Saved data entries:
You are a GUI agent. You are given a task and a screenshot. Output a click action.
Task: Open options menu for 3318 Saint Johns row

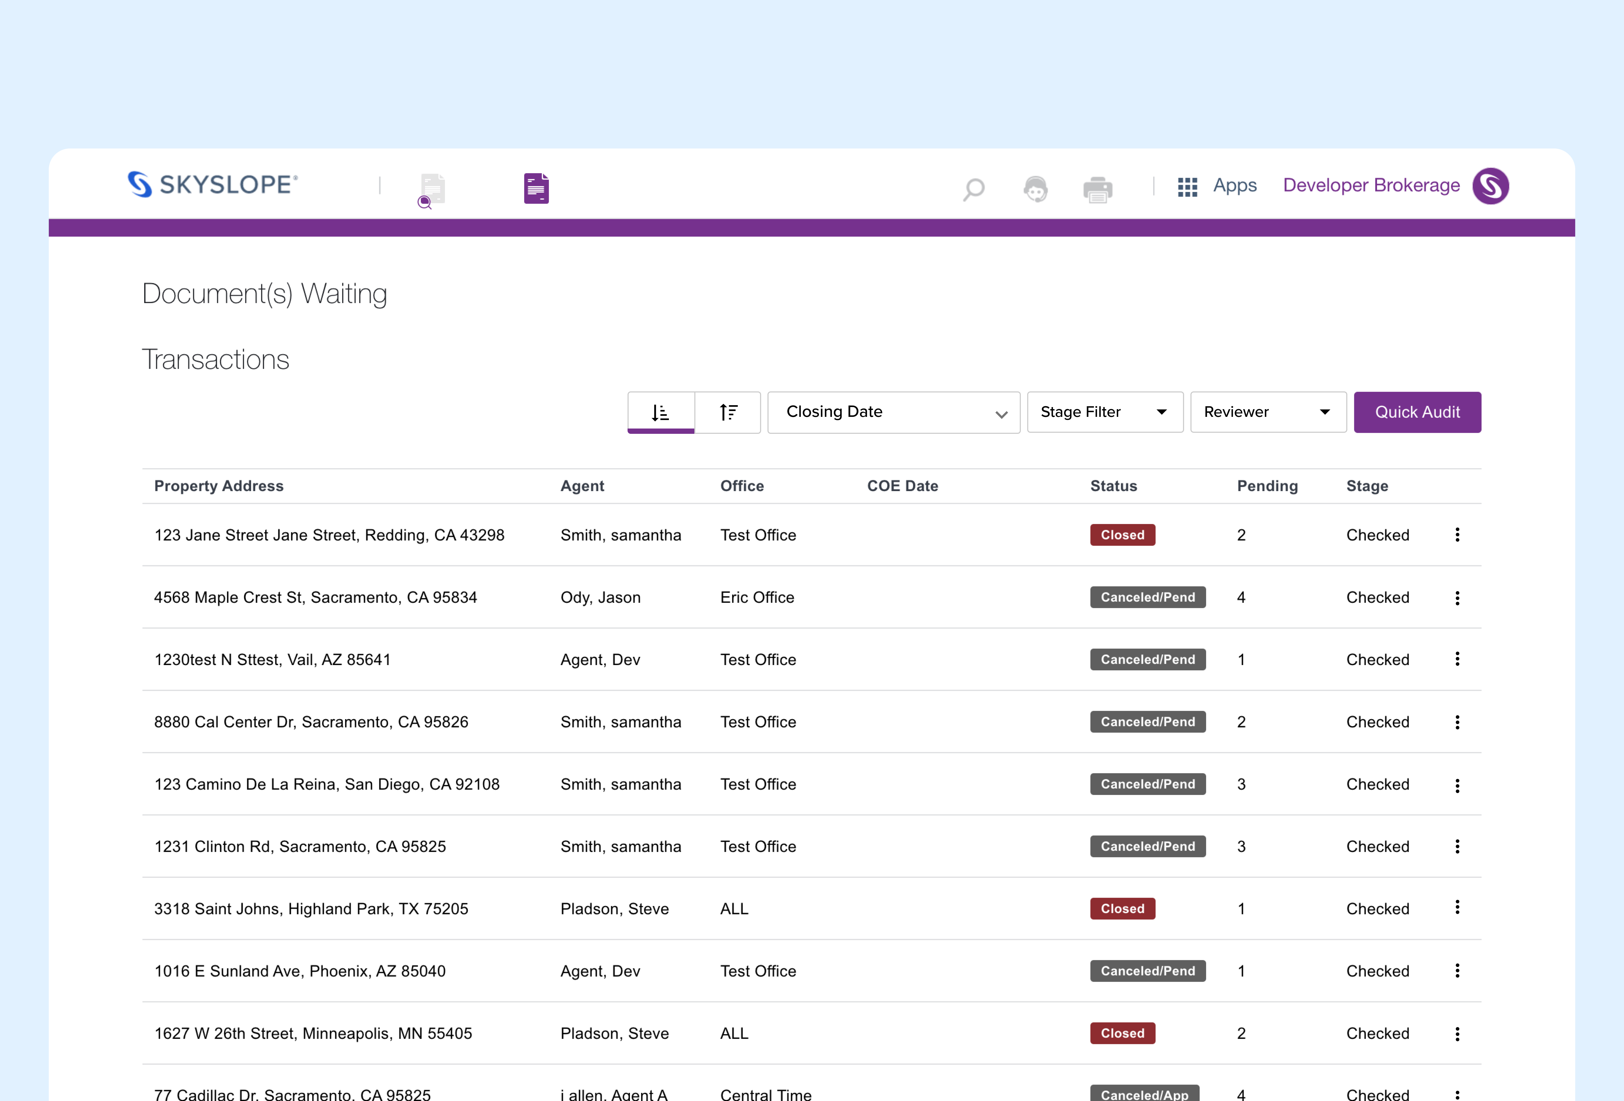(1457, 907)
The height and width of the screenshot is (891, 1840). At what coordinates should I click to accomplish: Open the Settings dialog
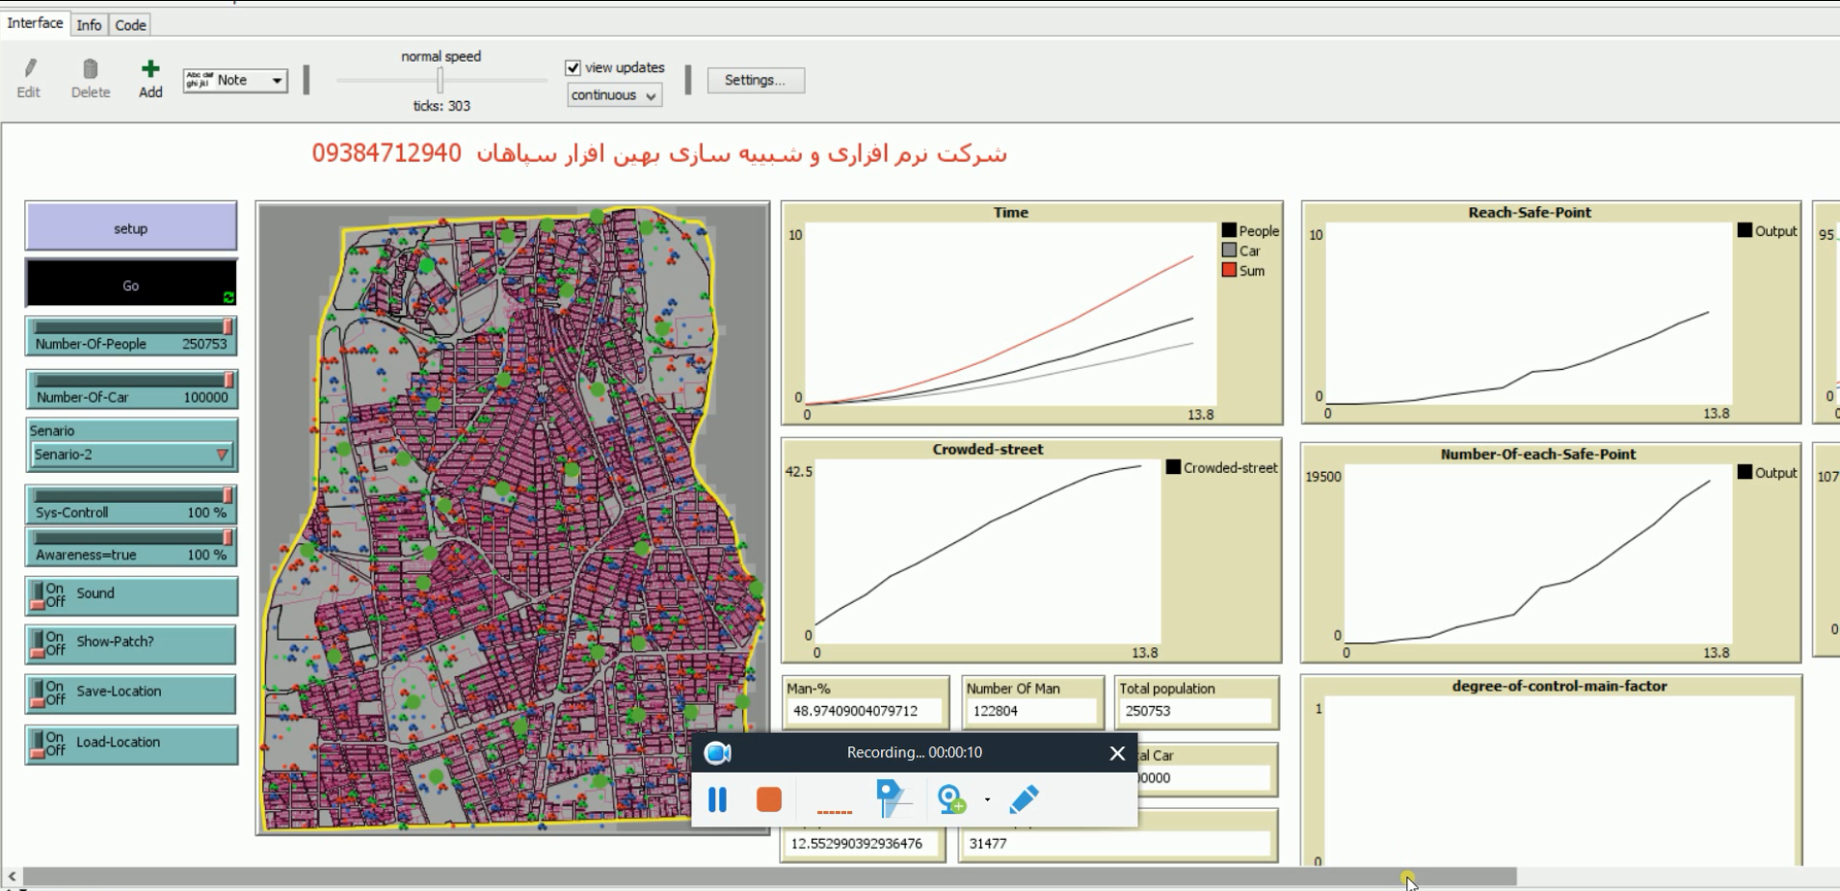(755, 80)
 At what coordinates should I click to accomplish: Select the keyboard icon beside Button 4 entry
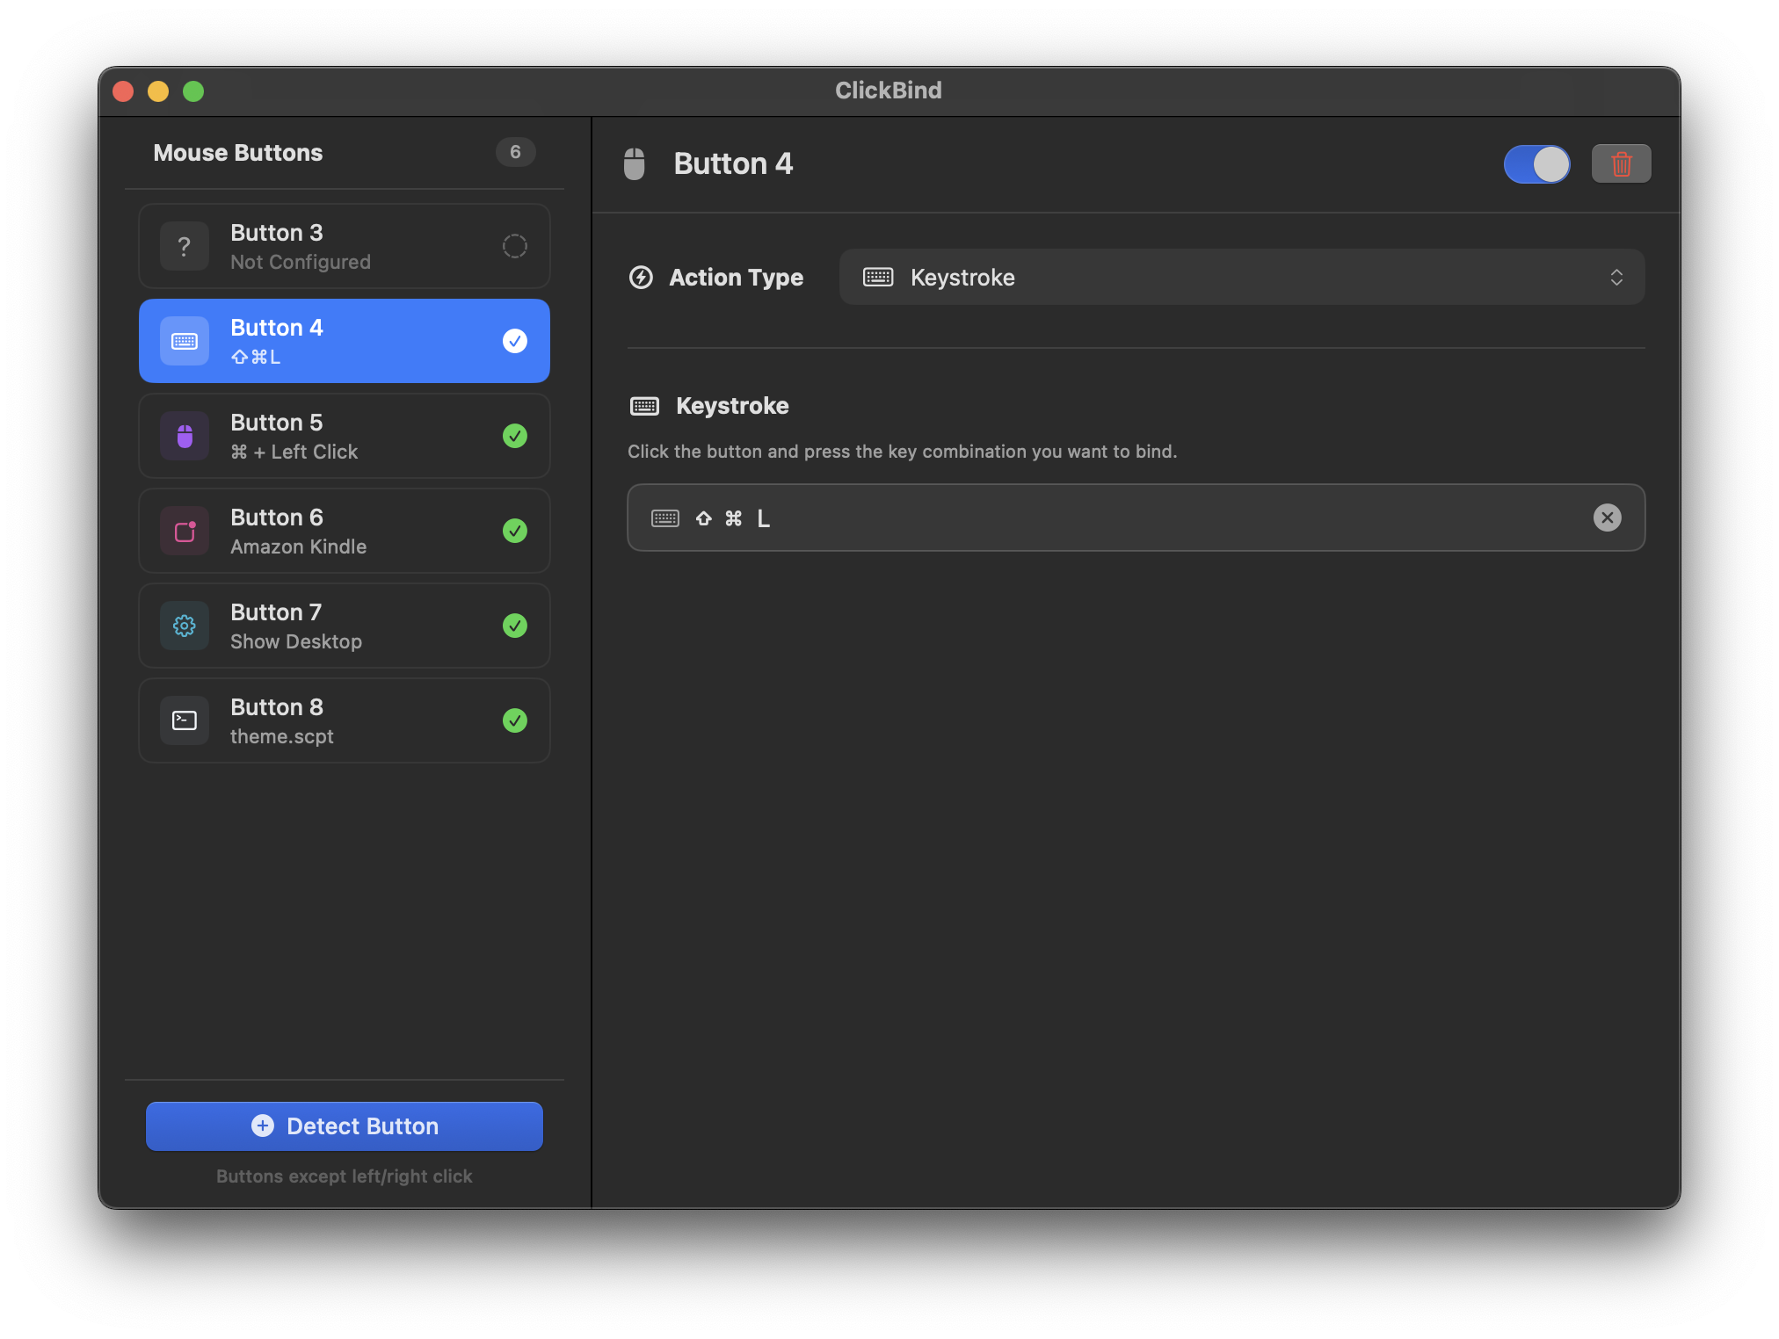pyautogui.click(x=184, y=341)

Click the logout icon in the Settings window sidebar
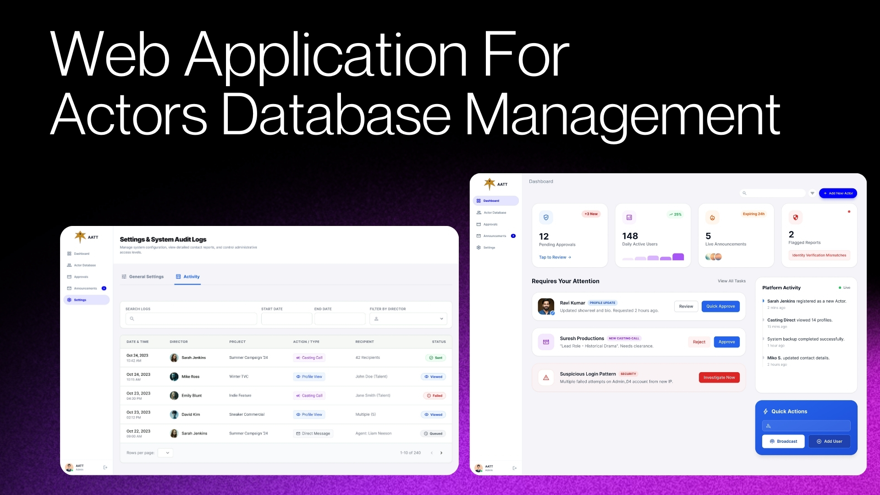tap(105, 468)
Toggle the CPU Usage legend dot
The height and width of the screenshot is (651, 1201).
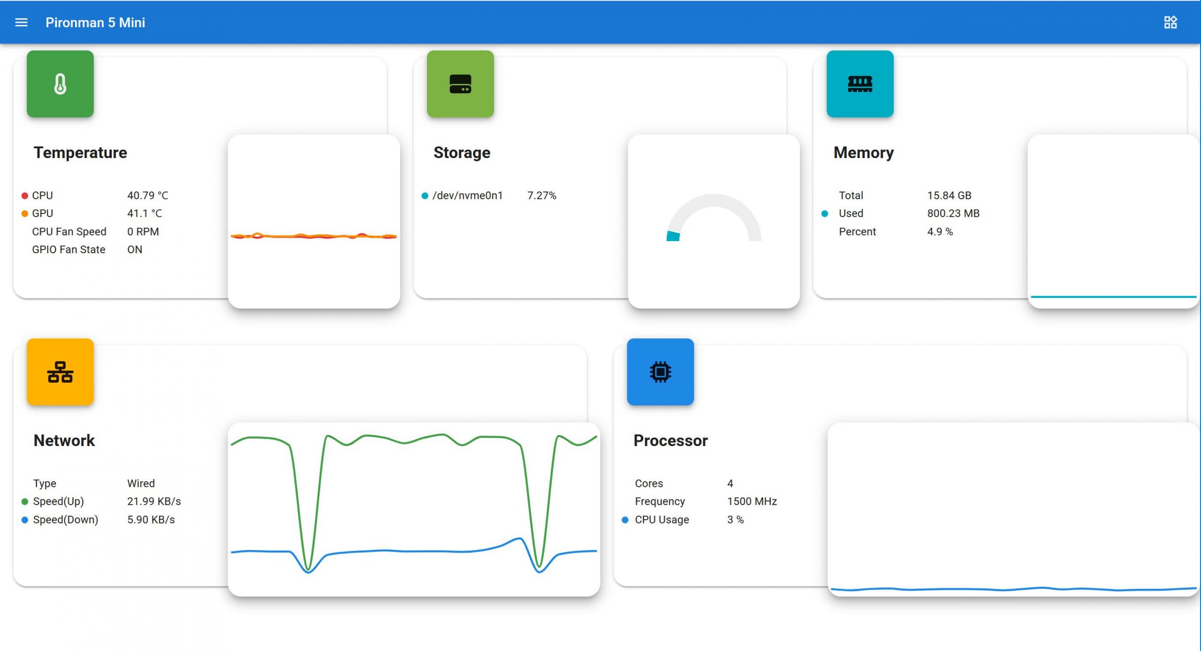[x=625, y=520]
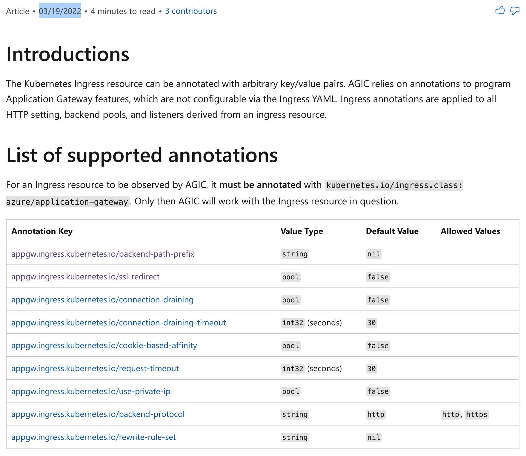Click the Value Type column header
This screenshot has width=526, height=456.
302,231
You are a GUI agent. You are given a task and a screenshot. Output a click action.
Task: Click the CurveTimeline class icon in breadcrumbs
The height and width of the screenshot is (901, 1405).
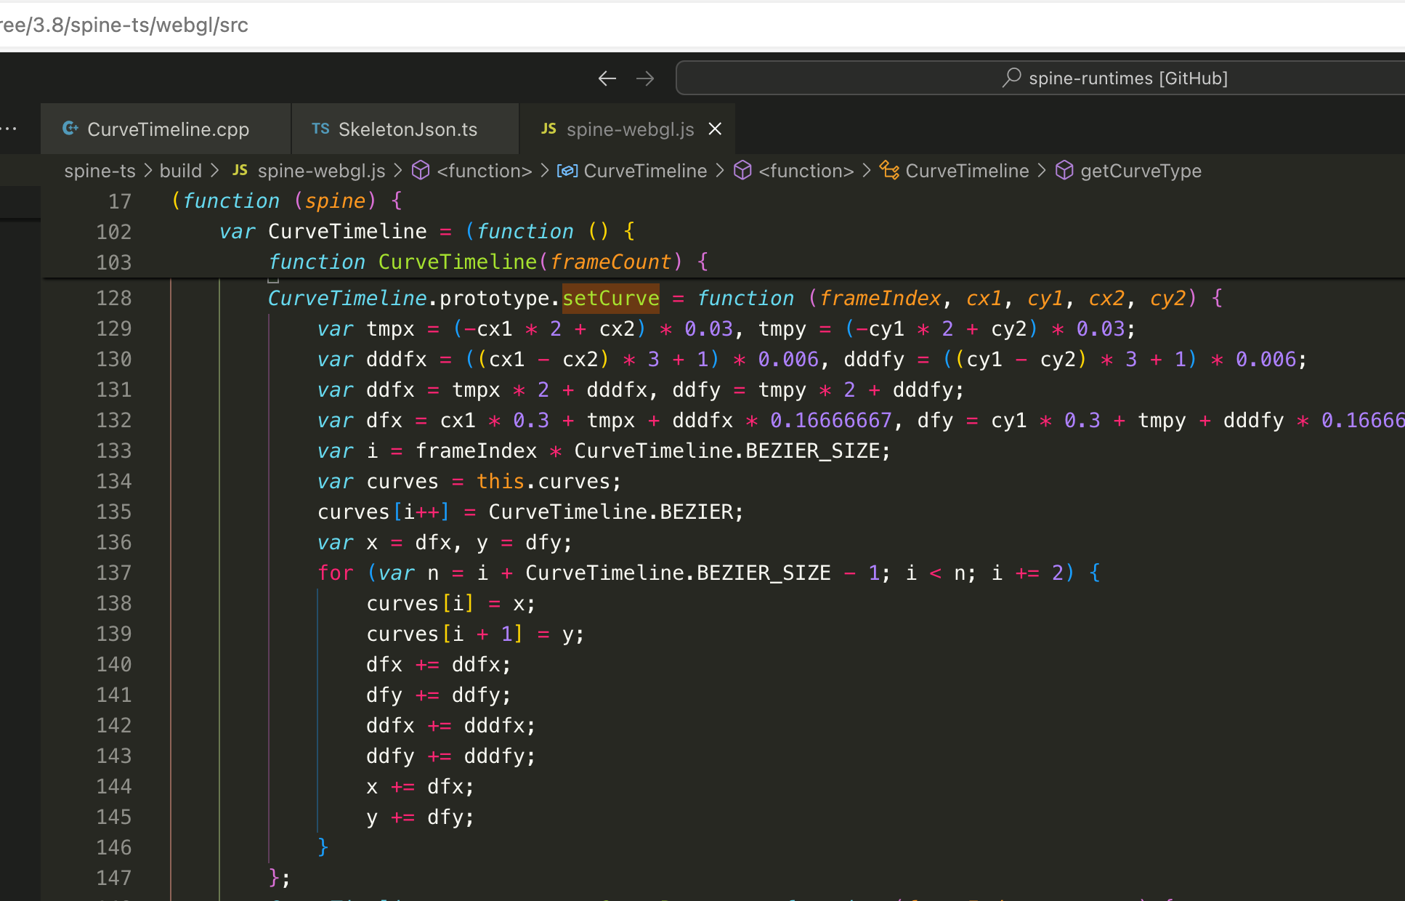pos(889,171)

# Your objective
Repeat the lines above exactly, beginning with the one containing "At what coordinates should I click to accomplish: Select" and finishing with the one containing "Task: Click the". No pictures belong in the copy.

# Reply to the exercise
 At what coordinates should I click to accomplish: Select the keyboard icon beside Button 4 entry
pyautogui.click(x=184, y=341)

Click the logout icon in the Settings window sidebar
tap(105, 468)
Toggle the CPU Usage legend dot
The height and width of the screenshot is (651, 1201).
[x=625, y=520]
Click the Value Type column header
This screenshot has width=526, height=456.
302,231
You are a GUI agent. You are given a task and a screenshot. Output a click action.
Task: Click the CurveTimeline class icon in breadcrumbs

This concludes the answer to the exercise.